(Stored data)
────────

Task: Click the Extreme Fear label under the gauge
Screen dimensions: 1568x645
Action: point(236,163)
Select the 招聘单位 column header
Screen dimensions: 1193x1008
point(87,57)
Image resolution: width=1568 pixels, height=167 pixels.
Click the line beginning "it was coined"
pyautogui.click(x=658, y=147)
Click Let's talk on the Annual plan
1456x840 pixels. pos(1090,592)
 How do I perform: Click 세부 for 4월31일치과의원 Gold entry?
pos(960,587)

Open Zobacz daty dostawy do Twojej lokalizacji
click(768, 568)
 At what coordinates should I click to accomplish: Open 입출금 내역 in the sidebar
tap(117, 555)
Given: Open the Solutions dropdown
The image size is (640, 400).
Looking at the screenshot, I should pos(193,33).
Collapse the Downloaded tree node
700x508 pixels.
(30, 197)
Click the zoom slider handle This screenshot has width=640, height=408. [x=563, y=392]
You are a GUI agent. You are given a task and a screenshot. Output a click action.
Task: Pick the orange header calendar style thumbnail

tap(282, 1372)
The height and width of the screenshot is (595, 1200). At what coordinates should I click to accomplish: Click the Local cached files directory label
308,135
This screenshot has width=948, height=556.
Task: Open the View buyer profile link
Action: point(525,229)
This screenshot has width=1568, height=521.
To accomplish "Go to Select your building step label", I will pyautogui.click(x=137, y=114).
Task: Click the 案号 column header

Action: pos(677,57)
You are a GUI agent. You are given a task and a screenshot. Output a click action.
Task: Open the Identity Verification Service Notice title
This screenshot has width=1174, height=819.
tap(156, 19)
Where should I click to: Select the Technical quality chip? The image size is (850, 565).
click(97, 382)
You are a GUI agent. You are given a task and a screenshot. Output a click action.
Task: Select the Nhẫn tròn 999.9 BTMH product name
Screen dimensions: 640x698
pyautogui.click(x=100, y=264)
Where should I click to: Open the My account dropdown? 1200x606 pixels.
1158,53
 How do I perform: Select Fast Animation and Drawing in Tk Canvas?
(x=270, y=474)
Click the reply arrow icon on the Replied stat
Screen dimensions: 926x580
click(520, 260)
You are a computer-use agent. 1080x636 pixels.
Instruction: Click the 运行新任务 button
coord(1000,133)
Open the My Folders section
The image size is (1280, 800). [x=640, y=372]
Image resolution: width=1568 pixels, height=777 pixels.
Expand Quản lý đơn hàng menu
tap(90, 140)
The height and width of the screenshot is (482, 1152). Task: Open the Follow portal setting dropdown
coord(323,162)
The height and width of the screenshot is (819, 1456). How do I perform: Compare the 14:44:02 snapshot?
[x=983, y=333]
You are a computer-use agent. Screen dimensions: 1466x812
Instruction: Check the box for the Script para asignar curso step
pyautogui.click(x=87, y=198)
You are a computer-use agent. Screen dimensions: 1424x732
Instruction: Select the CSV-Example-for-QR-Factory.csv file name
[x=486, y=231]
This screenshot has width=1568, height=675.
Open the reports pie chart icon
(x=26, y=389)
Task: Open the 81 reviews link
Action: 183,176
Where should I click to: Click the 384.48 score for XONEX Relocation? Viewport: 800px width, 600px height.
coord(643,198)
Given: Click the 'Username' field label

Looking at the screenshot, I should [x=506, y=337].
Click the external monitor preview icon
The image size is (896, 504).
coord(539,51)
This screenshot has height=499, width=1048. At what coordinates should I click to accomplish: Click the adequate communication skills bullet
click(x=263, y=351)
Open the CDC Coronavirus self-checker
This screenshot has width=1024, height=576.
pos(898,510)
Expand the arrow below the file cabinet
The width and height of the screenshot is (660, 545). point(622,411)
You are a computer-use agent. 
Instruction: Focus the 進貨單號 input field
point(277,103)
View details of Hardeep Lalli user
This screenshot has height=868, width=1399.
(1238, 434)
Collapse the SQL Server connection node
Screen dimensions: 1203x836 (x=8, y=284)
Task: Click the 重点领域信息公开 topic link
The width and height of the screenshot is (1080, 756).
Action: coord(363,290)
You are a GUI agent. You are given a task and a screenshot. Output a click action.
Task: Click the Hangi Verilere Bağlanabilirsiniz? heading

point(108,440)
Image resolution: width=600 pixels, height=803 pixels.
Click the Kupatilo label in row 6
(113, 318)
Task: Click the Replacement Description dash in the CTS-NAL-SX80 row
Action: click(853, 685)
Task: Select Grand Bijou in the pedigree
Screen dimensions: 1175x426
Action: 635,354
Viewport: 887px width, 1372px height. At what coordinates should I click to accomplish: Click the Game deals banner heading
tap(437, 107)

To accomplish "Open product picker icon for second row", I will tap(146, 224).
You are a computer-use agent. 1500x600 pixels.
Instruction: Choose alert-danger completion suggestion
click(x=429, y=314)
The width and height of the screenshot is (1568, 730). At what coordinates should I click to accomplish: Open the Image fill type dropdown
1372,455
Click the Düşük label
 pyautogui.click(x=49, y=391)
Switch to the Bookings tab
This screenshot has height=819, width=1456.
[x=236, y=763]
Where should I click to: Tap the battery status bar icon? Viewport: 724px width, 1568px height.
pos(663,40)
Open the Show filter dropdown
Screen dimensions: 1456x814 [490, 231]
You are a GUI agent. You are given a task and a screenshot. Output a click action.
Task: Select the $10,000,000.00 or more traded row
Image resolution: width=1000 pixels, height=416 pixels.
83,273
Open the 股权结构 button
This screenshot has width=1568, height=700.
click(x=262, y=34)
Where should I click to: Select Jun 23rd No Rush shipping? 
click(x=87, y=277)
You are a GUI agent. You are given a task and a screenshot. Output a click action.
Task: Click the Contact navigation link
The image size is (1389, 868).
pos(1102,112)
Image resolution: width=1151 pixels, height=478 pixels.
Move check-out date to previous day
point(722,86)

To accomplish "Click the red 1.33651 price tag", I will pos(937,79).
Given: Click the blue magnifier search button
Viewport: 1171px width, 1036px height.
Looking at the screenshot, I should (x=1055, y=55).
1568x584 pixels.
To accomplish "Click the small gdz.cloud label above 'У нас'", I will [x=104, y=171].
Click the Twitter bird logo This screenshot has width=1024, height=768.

────────

- [The task]: Taking care to match every character, output all of the entries above.

- [Expected answer]:
Task: Click the Extreme Fear label under the gauge
Screen dimensions: 1568x645
Action: point(236,163)
Select the 招聘单位 column header
Screen dimensions: 1193x1008
point(87,57)
Image resolution: width=1568 pixels, height=167 pixels.
Click the line beginning "it was coined"
pyautogui.click(x=658, y=147)
Click Let's talk on the Annual plan
1456x840 pixels. pos(1090,592)
 How do I perform: Click 세부 for 4월31일치과의원 Gold entry?
pos(960,587)

Open Zobacz daty dostawy do Twojej lokalizacji
click(768, 568)
 At what coordinates should I click to accomplish: Open 입출금 내역 in the sidebar
tap(117, 555)
Given: Open the Solutions dropdown
The image size is (640, 400).
Looking at the screenshot, I should pos(193,33).
Collapse the Downloaded tree node
700x508 pixels.
(30, 197)
Click the zoom slider handle This screenshot has width=640, height=408. [x=563, y=392]
You are a GUI agent. You are given a task and a screenshot. Output a click action.
Task: Pick the orange header calendar style thumbnail

tap(282, 1372)
The height and width of the screenshot is (595, 1200). At what coordinates should I click to accomplish: Click the Local cached files directory label
308,135
This screenshot has width=948, height=556.
Task: Open the View buyer profile link
Action: point(525,229)
This screenshot has width=1568, height=521.
To accomplish "Go to Select your building step label", I will pyautogui.click(x=137, y=114).
Task: Click the 案号 column header

Action: pos(677,57)
You are a GUI agent. You are given a task and a screenshot. Output a click action.
Task: Open the Identity Verification Service Notice title
This screenshot has width=1174, height=819.
tap(156, 19)
Where should I click to: Select the Technical quality chip? The image size is (850, 565).
click(97, 382)
You are a GUI agent. You are given a task and a screenshot. Output a click action.
Task: Select the Nhẫn tròn 999.9 BTMH product name
Screen dimensions: 640x698
pyautogui.click(x=100, y=264)
Where should I click to: Open the My account dropdown? 1200x606 pixels.
1158,53
 How do I perform: Select Fast Animation and Drawing in Tk Canvas?
(x=270, y=474)
Click the reply arrow icon on the Replied stat
Screen dimensions: 926x580
click(520, 260)
You are a computer-use agent. 1080x636 pixels.
Instruction: Click the 运行新任务 button
coord(1000,133)
Open the My Folders section
The image size is (1280, 800). [x=640, y=372]
Image resolution: width=1568 pixels, height=777 pixels.
Expand Quản lý đơn hàng menu
tap(90, 140)
The height and width of the screenshot is (482, 1152). Task: Open the Follow portal setting dropdown
coord(323,162)
The height and width of the screenshot is (819, 1456). How do I perform: Compare the 14:44:02 snapshot?
[x=983, y=333]
You are a computer-use agent. Screen dimensions: 1466x812
Instruction: Check the box for the Script para asignar curso step
pyautogui.click(x=87, y=198)
You are a computer-use agent. Screen dimensions: 1424x732
Instruction: Select the CSV-Example-for-QR-Factory.csv file name
[x=486, y=231]
This screenshot has width=1568, height=675.
Open the reports pie chart icon
(x=26, y=389)
Task: Open the 81 reviews link
Action: 183,176
Where should I click to: Click the 384.48 score for XONEX Relocation? Viewport: 800px width, 600px height.
coord(643,198)
Given: Click the 'Username' field label

Looking at the screenshot, I should [x=506, y=337].
Click the external monitor preview icon
The image size is (896, 504).
coord(539,51)
This screenshot has height=499, width=1048. At what coordinates should I click to accomplish: Click the adequate communication skills bullet
click(x=263, y=351)
Open the CDC Coronavirus self-checker
This screenshot has width=1024, height=576.
pos(898,510)
Expand the arrow below the file cabinet
The width and height of the screenshot is (660, 545). point(622,411)
You are a computer-use agent. 
Instruction: Focus the 進貨單號 input field
point(277,103)
View details of Hardeep Lalli user
This screenshot has height=868, width=1399.
(1238, 434)
Collapse the SQL Server connection node
Screen dimensions: 1203x836 (x=8, y=284)
Task: Click the 重点领域信息公开 topic link
The width and height of the screenshot is (1080, 756).
Action: coord(363,290)
You are a GUI agent. You are given a task and a screenshot. Output a click action.
Task: Click the Hangi Verilere Bağlanabilirsiniz? heading

point(108,440)
Image resolution: width=600 pixels, height=803 pixels.
Click the Kupatilo label in row 6
(113, 318)
Task: Click the Replacement Description dash in the CTS-NAL-SX80 row
Action: click(853, 685)
Task: Select Grand Bijou in the pedigree
Screen dimensions: 1175x426
Action: 635,354
Viewport: 887px width, 1372px height. At what coordinates should I click to accomplish: Click the Game deals banner heading
tap(437, 107)

To accomplish "Open product picker icon for second row", I will tap(146, 224).
You are a computer-use agent. 1500x600 pixels.
Instruction: Choose alert-danger completion suggestion
click(x=429, y=314)
The width and height of the screenshot is (1568, 730). At what coordinates should I click to accomplish: Open the Image fill type dropdown
1372,455
Click the Düşük label
 pyautogui.click(x=49, y=391)
Switch to the Bookings tab
This screenshot has height=819, width=1456.
[x=236, y=763]
Where should I click to: Tap the battery status bar icon? Viewport: 724px width, 1568px height.
pos(663,40)
Open the Show filter dropdown
Screen dimensions: 1456x814 [490, 231]
You are a GUI agent. You are given a task and a screenshot. Output a click action.
Task: Select the $10,000,000.00 or more traded row
Image resolution: width=1000 pixels, height=416 pixels.
83,273
Open the 股权结构 button
This screenshot has width=1568, height=700.
click(x=262, y=34)
Where should I click to: Select Jun 23rd No Rush shipping? 
click(x=87, y=277)
You are a GUI agent. You are given a task and a screenshot. Output a click action.
Task: Click the Contact navigation link
The image size is (1389, 868).
pos(1102,112)
Image resolution: width=1151 pixels, height=478 pixels.
Move check-out date to previous day
point(722,86)

To accomplish "Click the red 1.33651 price tag", I will pos(937,79).
Given: Click the blue magnifier search button
Viewport: 1171px width, 1036px height.
Looking at the screenshot, I should (x=1055, y=55).
1568x584 pixels.
To accomplish "Click the small gdz.cloud label above 'У нас'", I will [x=104, y=171].
Click the Twitter bird logo This screenshot has width=1024, height=768.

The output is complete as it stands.